PROBLEM DESCRIPTION
The listing below must be reproduced in full, exactly as written.

[[ RECORDS FOR PROCESSING open ]]

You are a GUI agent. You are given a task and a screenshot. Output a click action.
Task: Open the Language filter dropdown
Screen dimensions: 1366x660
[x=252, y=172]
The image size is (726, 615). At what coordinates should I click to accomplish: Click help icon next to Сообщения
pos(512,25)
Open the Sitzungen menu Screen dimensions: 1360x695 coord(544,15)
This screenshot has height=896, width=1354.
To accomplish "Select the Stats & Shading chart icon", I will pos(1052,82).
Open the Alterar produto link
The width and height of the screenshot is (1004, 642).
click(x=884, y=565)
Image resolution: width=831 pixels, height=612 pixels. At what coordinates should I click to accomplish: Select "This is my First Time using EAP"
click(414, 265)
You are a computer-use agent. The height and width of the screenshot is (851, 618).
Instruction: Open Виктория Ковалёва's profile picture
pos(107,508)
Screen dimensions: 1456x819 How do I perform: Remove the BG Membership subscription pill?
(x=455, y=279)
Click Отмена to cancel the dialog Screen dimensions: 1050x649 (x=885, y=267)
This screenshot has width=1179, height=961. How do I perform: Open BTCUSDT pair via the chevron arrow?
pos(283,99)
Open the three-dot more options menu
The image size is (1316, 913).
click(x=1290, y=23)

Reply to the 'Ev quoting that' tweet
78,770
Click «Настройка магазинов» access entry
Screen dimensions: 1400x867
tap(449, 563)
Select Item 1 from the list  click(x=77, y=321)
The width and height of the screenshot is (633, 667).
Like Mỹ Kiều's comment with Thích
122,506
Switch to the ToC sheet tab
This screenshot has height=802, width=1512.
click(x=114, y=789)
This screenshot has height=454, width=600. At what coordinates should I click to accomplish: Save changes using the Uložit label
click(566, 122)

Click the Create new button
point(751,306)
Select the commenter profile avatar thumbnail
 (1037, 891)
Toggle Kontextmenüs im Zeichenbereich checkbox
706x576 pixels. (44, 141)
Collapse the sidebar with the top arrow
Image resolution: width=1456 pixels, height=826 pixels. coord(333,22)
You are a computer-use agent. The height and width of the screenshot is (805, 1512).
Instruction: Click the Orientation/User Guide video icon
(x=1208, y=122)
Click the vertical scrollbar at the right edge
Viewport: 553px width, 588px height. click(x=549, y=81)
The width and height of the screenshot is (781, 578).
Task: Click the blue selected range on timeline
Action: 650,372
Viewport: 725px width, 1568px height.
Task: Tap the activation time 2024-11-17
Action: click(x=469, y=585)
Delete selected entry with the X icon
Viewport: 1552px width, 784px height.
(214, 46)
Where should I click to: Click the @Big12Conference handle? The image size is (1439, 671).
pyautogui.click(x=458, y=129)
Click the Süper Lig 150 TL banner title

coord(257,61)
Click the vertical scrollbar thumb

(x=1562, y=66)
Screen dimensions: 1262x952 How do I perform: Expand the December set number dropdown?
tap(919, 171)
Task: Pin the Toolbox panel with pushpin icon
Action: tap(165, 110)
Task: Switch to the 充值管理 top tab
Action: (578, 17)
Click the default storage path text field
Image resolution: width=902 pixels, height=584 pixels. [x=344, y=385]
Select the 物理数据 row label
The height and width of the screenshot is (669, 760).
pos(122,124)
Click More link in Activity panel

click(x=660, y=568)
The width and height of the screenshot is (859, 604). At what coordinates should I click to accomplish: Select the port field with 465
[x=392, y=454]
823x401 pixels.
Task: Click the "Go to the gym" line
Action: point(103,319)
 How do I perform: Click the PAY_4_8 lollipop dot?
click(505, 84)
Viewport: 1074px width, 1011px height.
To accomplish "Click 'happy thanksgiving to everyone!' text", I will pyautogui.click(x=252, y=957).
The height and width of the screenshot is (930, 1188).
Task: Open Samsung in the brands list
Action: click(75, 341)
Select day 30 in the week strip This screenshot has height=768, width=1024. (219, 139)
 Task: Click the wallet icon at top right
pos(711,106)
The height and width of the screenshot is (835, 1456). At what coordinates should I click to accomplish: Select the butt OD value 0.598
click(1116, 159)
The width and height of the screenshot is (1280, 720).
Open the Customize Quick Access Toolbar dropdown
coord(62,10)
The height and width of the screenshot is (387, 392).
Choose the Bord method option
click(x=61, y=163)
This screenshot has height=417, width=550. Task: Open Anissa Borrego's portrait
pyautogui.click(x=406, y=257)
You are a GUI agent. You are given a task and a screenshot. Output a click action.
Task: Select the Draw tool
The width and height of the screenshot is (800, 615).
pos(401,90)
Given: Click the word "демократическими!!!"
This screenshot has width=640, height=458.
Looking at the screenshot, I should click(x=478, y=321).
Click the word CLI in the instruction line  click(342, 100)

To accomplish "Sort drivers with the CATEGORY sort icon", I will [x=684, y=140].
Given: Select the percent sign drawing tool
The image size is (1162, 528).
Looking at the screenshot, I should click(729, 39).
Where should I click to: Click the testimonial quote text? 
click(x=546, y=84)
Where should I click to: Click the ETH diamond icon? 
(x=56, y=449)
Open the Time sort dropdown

[[ RECORDS FOR PROCESSING closed ]]

PROBLEM SOLUTION
You are a GUI agent. You are given a task and a screenshot. Output a click action.
Task: Open the Language filter dropdown
Screen dimensions: 1366x660
[x=252, y=172]
The image size is (726, 615). At what coordinates should I click to accomplish: Click help icon next to Сообщения
pos(512,25)
Open the Sitzungen menu Screen dimensions: 1360x695 coord(544,15)
This screenshot has height=896, width=1354.
To accomplish "Select the Stats & Shading chart icon", I will pos(1052,82).
Open the Alterar produto link
The width and height of the screenshot is (1004, 642).
click(x=884, y=565)
Image resolution: width=831 pixels, height=612 pixels. At what coordinates should I click to accomplish: Select "This is my First Time using EAP"
click(414, 265)
You are a computer-use agent. The height and width of the screenshot is (851, 618).
Instruction: Open Виктория Ковалёва's profile picture
pos(107,508)
Screen dimensions: 1456x819 How do I perform: Remove the BG Membership subscription pill?
(x=455, y=279)
Click Отмена to cancel the dialog Screen dimensions: 1050x649 (x=885, y=267)
This screenshot has width=1179, height=961. How do I perform: Open BTCUSDT pair via the chevron arrow?
pos(283,99)
Open the three-dot more options menu
The image size is (1316, 913).
click(x=1290, y=23)

Reply to the 'Ev quoting that' tweet
78,770
Click «Настройка магазинов» access entry
Screen dimensions: 1400x867
tap(449, 563)
Select Item 1 from the list  click(x=77, y=321)
The width and height of the screenshot is (633, 667).
Like Mỹ Kiều's comment with Thích
122,506
Switch to the ToC sheet tab
This screenshot has height=802, width=1512.
click(x=114, y=789)
This screenshot has height=454, width=600. At what coordinates should I click to accomplish: Save changes using the Uložit label
click(566, 122)

Click the Create new button
point(751,306)
Select the commenter profile avatar thumbnail
 (1037, 891)
Toggle Kontextmenüs im Zeichenbereich checkbox
706x576 pixels. (44, 141)
Collapse the sidebar with the top arrow
Image resolution: width=1456 pixels, height=826 pixels. coord(333,22)
You are a computer-use agent. The height and width of the screenshot is (805, 1512).
Instruction: Click the Orientation/User Guide video icon
(x=1208, y=122)
Click the vertical scrollbar at the right edge
Viewport: 553px width, 588px height. click(x=549, y=81)
The width and height of the screenshot is (781, 578).
Task: Click the blue selected range on timeline
Action: 650,372
Viewport: 725px width, 1568px height.
Task: Tap the activation time 2024-11-17
Action: click(x=469, y=585)
Delete selected entry with the X icon
Viewport: 1552px width, 784px height.
(214, 46)
Where should I click to: Click the @Big12Conference handle? The image size is (1439, 671).
pyautogui.click(x=458, y=129)
Click the Süper Lig 150 TL banner title

coord(257,61)
Click the vertical scrollbar thumb

(x=1562, y=66)
Screen dimensions: 1262x952 How do I perform: Expand the December set number dropdown?
tap(919, 171)
Task: Pin the Toolbox panel with pushpin icon
Action: tap(165, 110)
Task: Switch to the 充值管理 top tab
Action: (578, 17)
Click the default storage path text field
Image resolution: width=902 pixels, height=584 pixels. [x=344, y=385]
Select the 物理数据 row label
The height and width of the screenshot is (669, 760).
pos(122,124)
Click More link in Activity panel

click(x=660, y=568)
The width and height of the screenshot is (859, 604). At what coordinates should I click to accomplish: Select the port field with 465
[x=392, y=454]
823x401 pixels.
Task: Click the "Go to the gym" line
Action: point(103,319)
 How do I perform: Click the PAY_4_8 lollipop dot?
click(505, 84)
Viewport: 1074px width, 1011px height.
To accomplish "Click 'happy thanksgiving to everyone!' text", I will pyautogui.click(x=252, y=957).
The height and width of the screenshot is (930, 1188).
Task: Open Samsung in the brands list
Action: click(75, 341)
Select day 30 in the week strip This screenshot has height=768, width=1024. (219, 139)
 Task: Click the wallet icon at top right
pos(711,106)
The height and width of the screenshot is (835, 1456). At what coordinates should I click to accomplish: Select the butt OD value 0.598
click(1116, 159)
The width and height of the screenshot is (1280, 720).
Open the Customize Quick Access Toolbar dropdown
coord(62,10)
The height and width of the screenshot is (387, 392).
Choose the Bord method option
click(x=61, y=163)
This screenshot has height=417, width=550. Task: Open Anissa Borrego's portrait
pyautogui.click(x=406, y=257)
You are a GUI agent. You are given a task and a screenshot. Output a click action.
Task: Select the Draw tool
The width and height of the screenshot is (800, 615).
pos(401,90)
Given: Click the word "демократическими!!!"
This screenshot has width=640, height=458.
Looking at the screenshot, I should click(x=478, y=321).
Click the word CLI in the instruction line  click(342, 100)

To accomplish "Sort drivers with the CATEGORY sort icon", I will [x=684, y=140].
Given: Select the percent sign drawing tool
The image size is (1162, 528).
Looking at the screenshot, I should click(729, 39).
Where should I click to: Click the testimonial quote text? 
click(x=546, y=84)
Where should I click to: Click the ETH diamond icon? 
(x=56, y=449)
Open the Time sort dropdown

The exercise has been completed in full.